Wednesday, November 28, 2012

New Tech vision

As part of my work with the Collaborative for Teaching and Learning and the Buck Institute for Education I've recently had the opportunity to visit two radically innovative yet different schools. A few weeks ago I spent a day at ACE Leadership Academy, a charter school in Albuquerque, NM, and shared my thoughts in a post. Earlier this week I joined the CTL staff for an Executive Tour at Columbus Signature Academy, a New Tech Network public school in the heart of Indiana.
Upon entering CSA the first thing you notice is the radically different physical space. This former auto parts warehouse has been redesigned by an architectural team that listened to the needs and wants of the leadership team. There are classrooms but they tend to be more open than the traditional pillboxes where most teachers ply their craft. That openness extends to the culture that has been created for and by staff and students using the basic tenets of project based learning. 
Our tour started in a conference room with a generation of Knows and Need to Knows as well as a Driving Question all led by two female students who were very well spoken and confident in dealing with this small group of adults. The importance of that process became more evident as we walked the school and talked with various students and facilitators (the artists formerly known as teachers) about their learning. As students worked we observed these Need to Know lists being put to good use as a guide for the learning necessary to complete the project. For teachers and students these lists serve as a formative assessment and the meta-cognition is invaluable. Our group loved the "feel" of the school as we noted the sense of calm and purpose that students approached their work. 
As a part of the New Tech Network technology certainly was an integral part of what goes on at CSA but surprisingly it doesn't really feel like a "tech first" school.
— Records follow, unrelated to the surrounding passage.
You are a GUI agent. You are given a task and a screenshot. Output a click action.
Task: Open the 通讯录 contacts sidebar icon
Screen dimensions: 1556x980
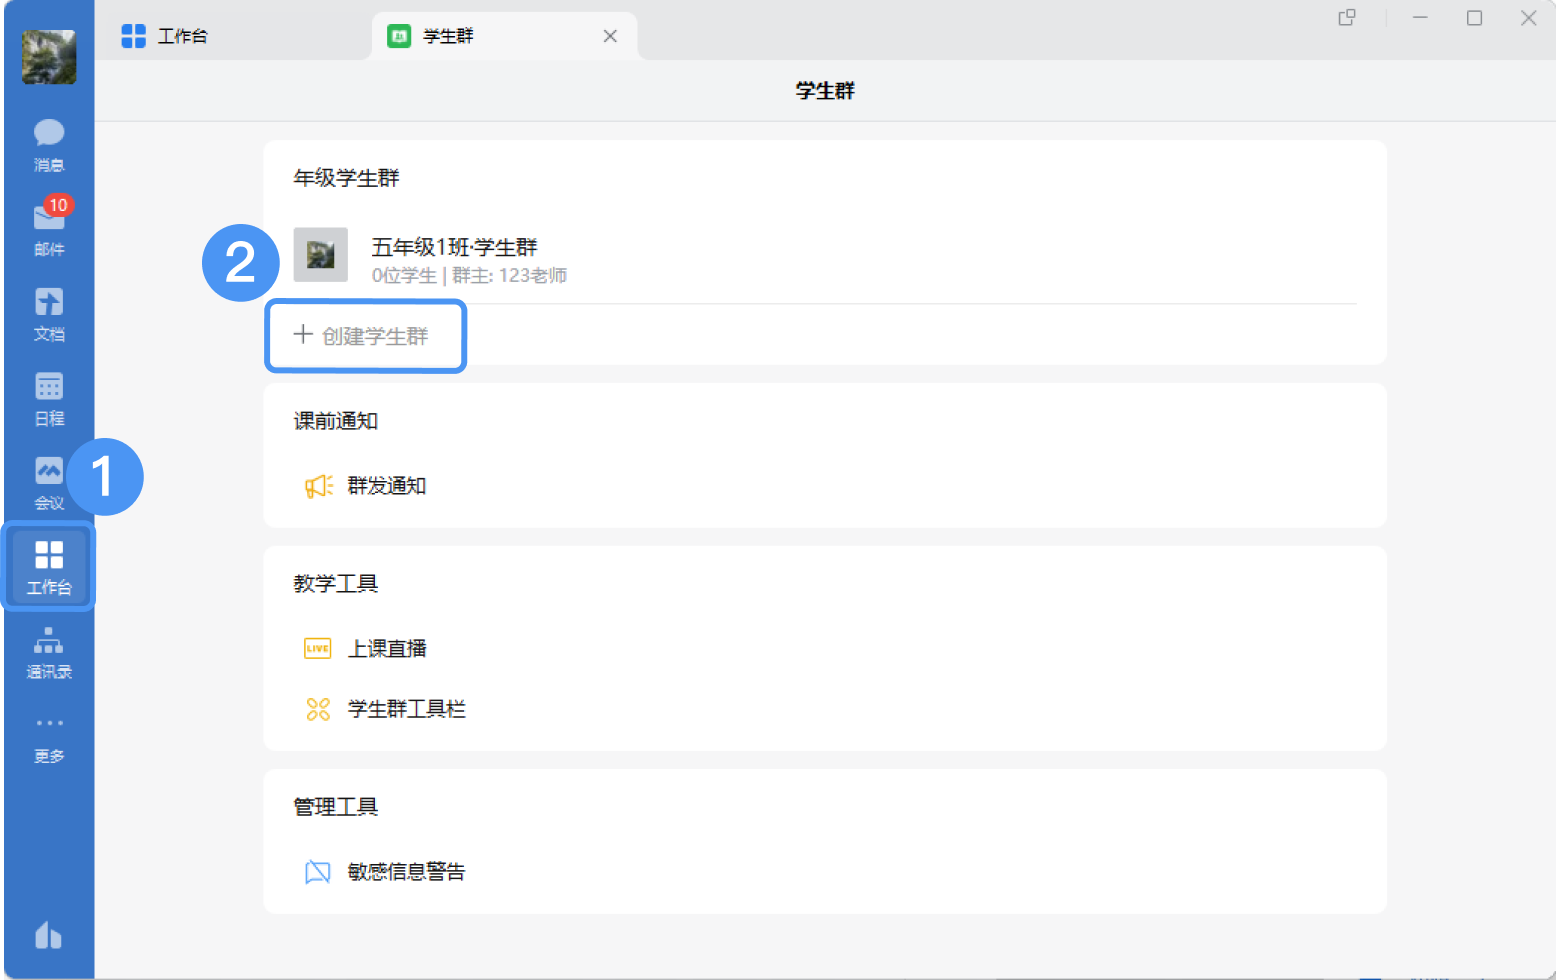[x=48, y=652]
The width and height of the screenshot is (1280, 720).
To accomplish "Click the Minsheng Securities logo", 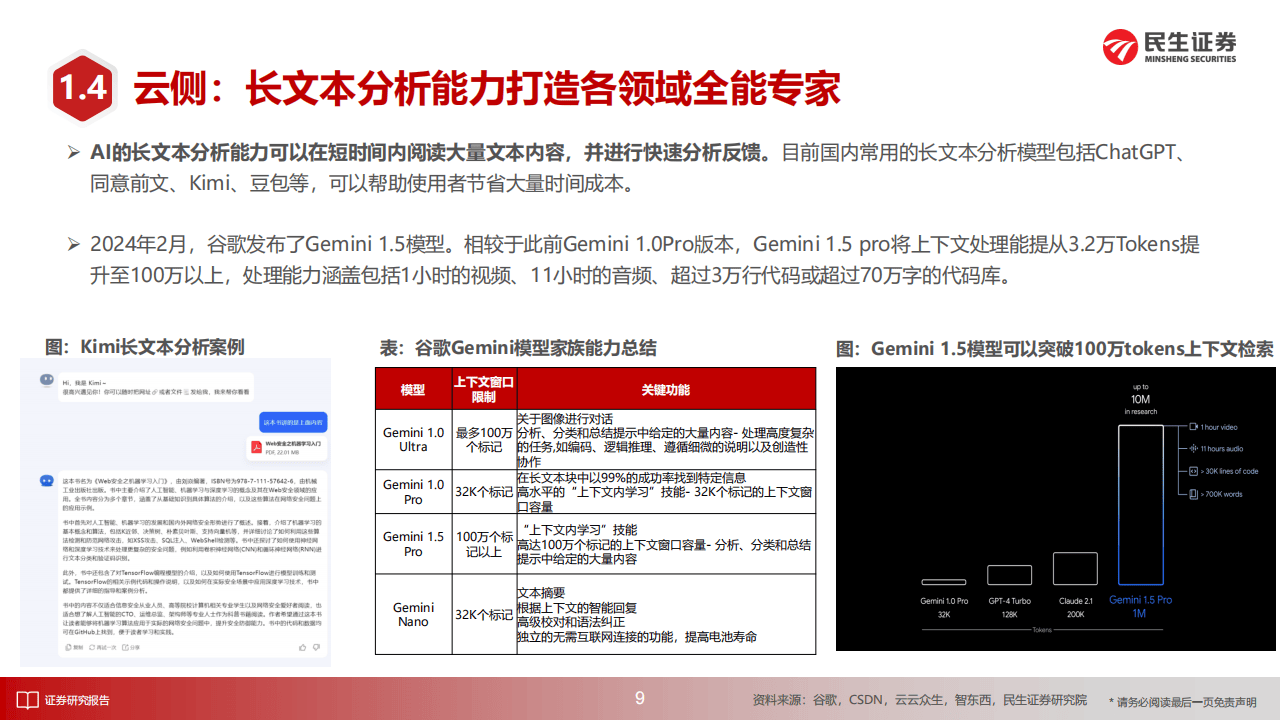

Yes, it's a 1:1 environment where students have access to more tech tools than many traditional school students but it's an embedded, organic part of the process instead of a dog and pony show where tech was used for tech's sake. 
Having visited other New Tech Network schools the similarities of authentic and purposeful student work and technology were evident but this school has placed an emphasis on culture and it shows. Schools engaged in PBL tend to have a positive culture but CSA intentionally teaches and assesses the building blocks of culture as school wide learning outcomes. I noticed some differences in their application of PBL from my ideal but they were not far from it and the embrace of systems and protocols like Critical Friends ensures that they will continue to make great progress in their teaching and learning.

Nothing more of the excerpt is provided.